■ Set problem: Reproduce the lines starting at the one containing "Click the chevron" and ending at the last line, replacing "chevron" with "arrow" and leaving everything else unchanged. Omit the pictures from your answer.

■ Target pointing data:
______________________________

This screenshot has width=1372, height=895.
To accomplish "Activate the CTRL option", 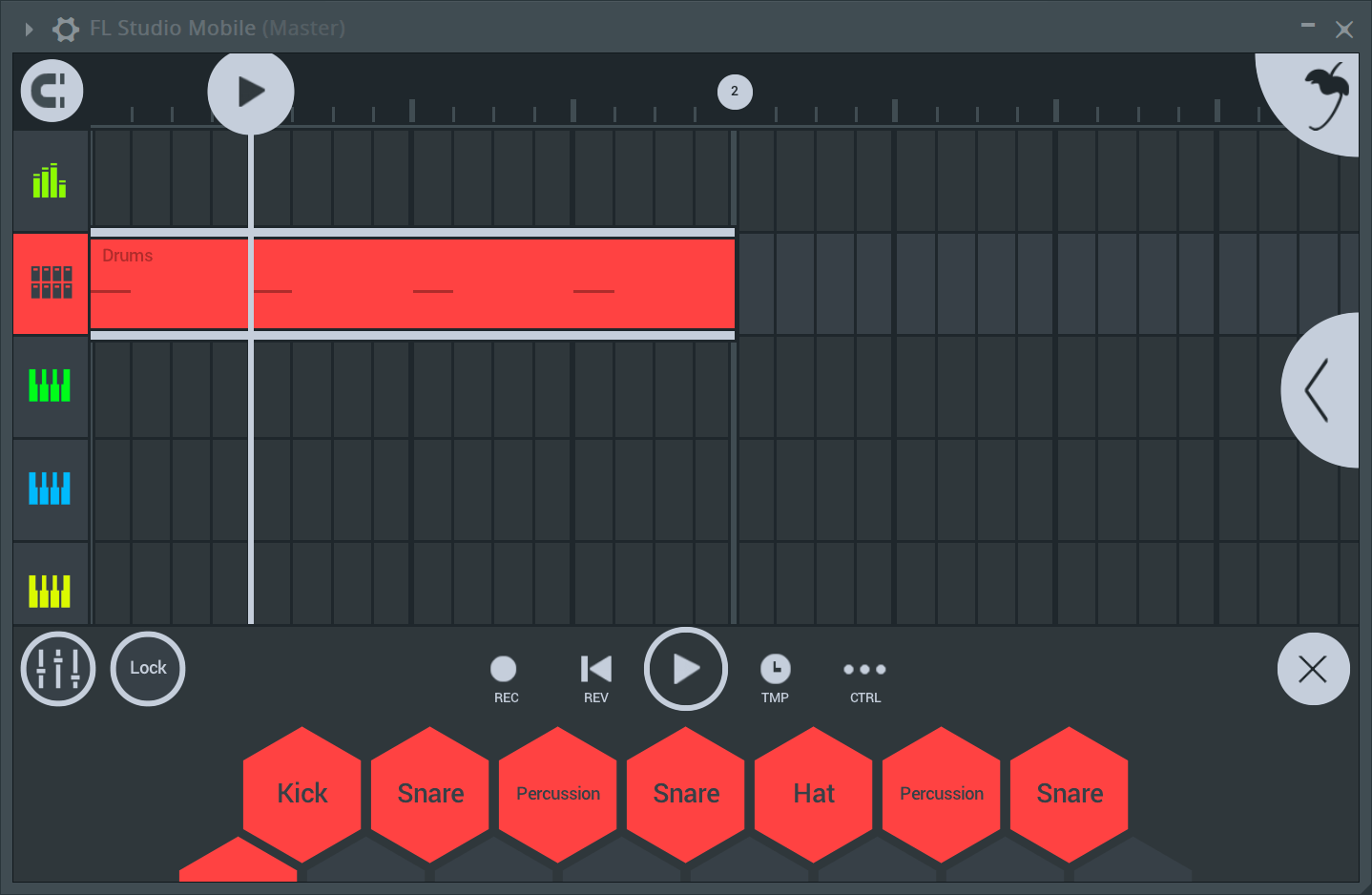I will click(x=864, y=669).
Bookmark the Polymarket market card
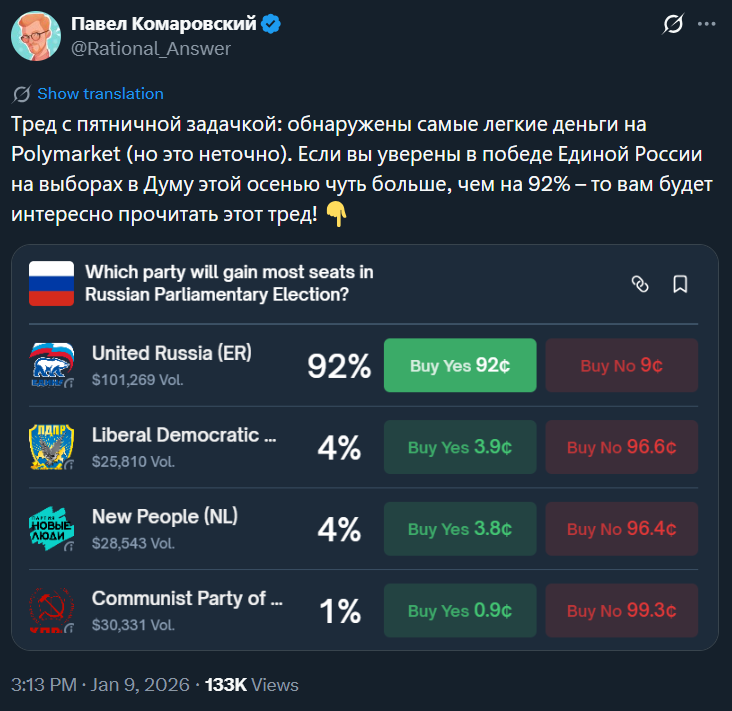The height and width of the screenshot is (711, 732). click(680, 284)
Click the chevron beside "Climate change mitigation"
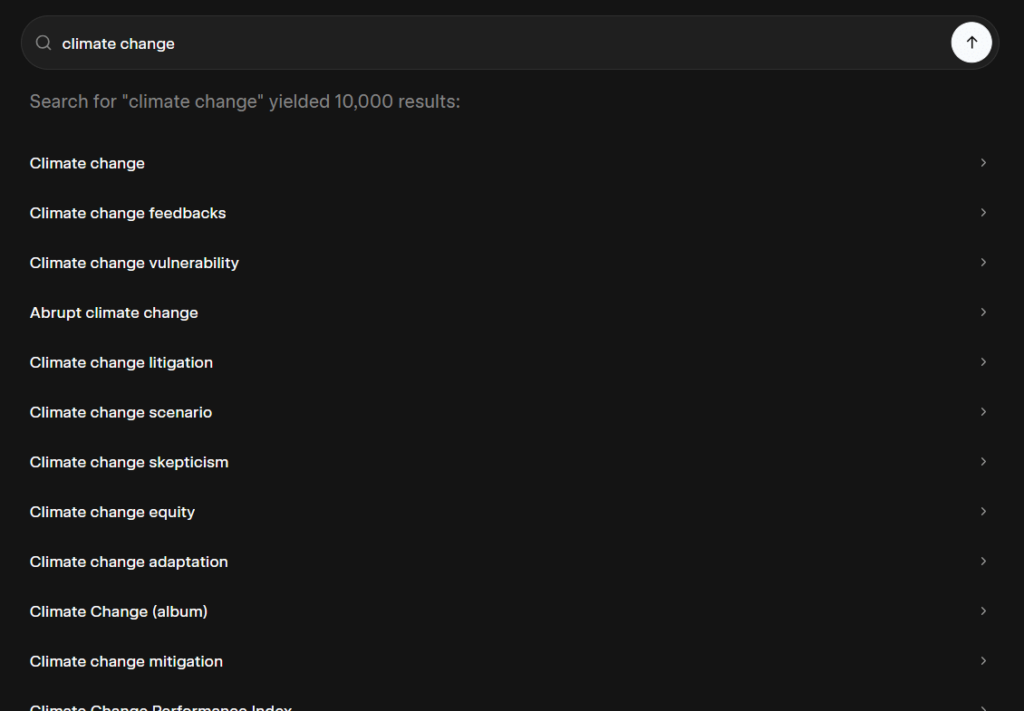1024x711 pixels. (983, 661)
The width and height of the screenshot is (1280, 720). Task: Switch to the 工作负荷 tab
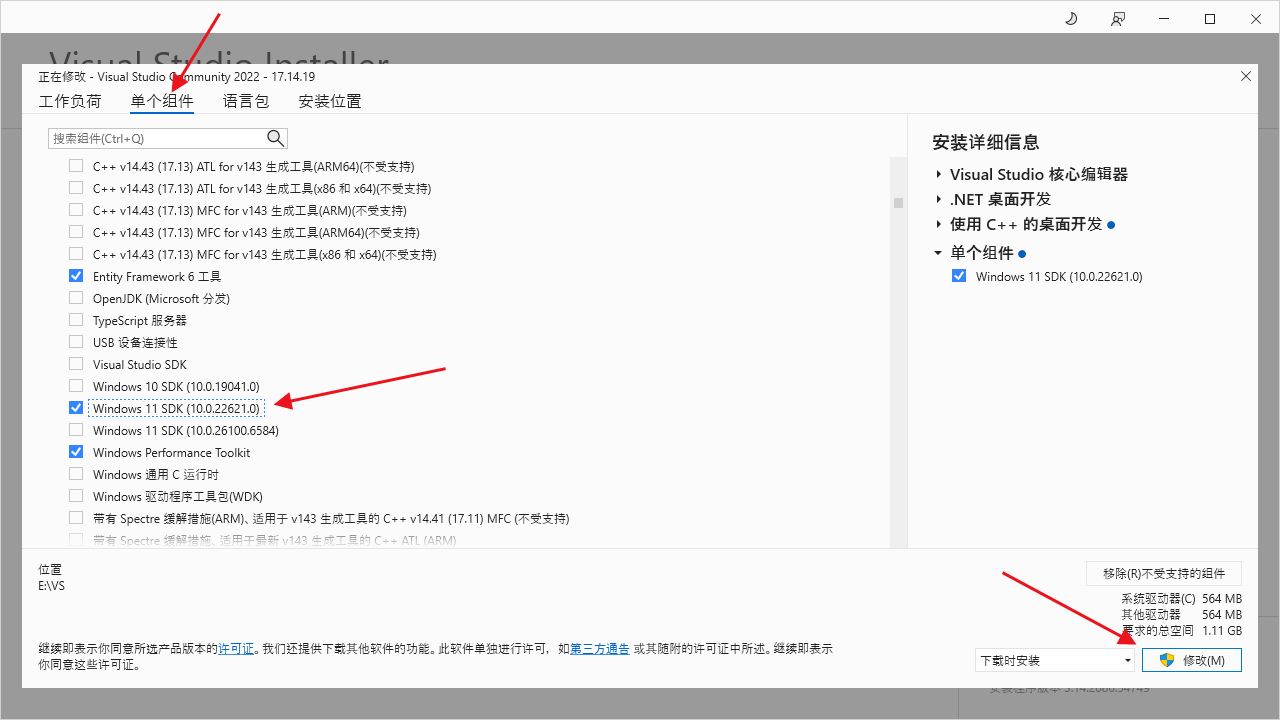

______________________________

■ Correct result:
Click the arrow beside "Climate change mitigation"
1024x711 pixels. (983, 661)
The width and height of the screenshot is (1280, 720). Task: Switch to the 工作负荷 tab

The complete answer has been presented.